Task details:
Answer these from the holiday baking passage:
(a) At what oven temperature are the pans of party mix baked?
(b) In what year was the recipe clipped from a women's magazine?
(c) About how many cheese straws were made?

Given passage:
↓↓↓
Both pans are put into a 200-degree oven. Twenty minutes later, take them out and stir it all up before adding a box of Cheerios. Return the pans to the oven (rotating them from top to bottom), taking them out every 20 minutes to stir, repeating this process for two hours. Afterwards, the pans are set aside to allow the party mix to cool.
There are several variations of this recipe, which my mother clipped from a women's magazine back in 1951.
While we waited for the mixture to cook, we put up my sister's Christmas tree, one of those pre-lit deals with all of the electrical sockets that have to be plugged in before it is fully illuminated. It's a lot harder than it sounds. Eventually, with my sister's help, we got it to work and she, my mother and Caroline decorated it.
We also had time to visit - three generations sharing stories and laughter.
The next day was spent baking cheese straws, molasses cookies and oatmeal-raisin cookies. The dough had already been prepared, all I had to do was put it on the cookie sheet.
With the cheese straws, I had to load the dough into an electric press, which forced it out in the shape of a star and/or a flower. It takes a special touch to make sure each one comes out right - not too fat. We wound up making some 12 dozen cheese straws.
The cookies were easier to make - just roll them out in a ball and place them on the sheet.
Everything turned out well - nothing was burned - and Caroline and I both took some of our work home with us.
Looking back, I realize that although we can duplicate my mother's holiday baking, it lacks something special that only she can provide - her love for all of us.
↑↑↑
Given information:
↓↓↓
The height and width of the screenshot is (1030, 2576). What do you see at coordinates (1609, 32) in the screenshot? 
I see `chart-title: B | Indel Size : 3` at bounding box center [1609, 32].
↑↑↑
Your solution:
(a) 200 degrees
(b) 1951
(c) Some 12 dozen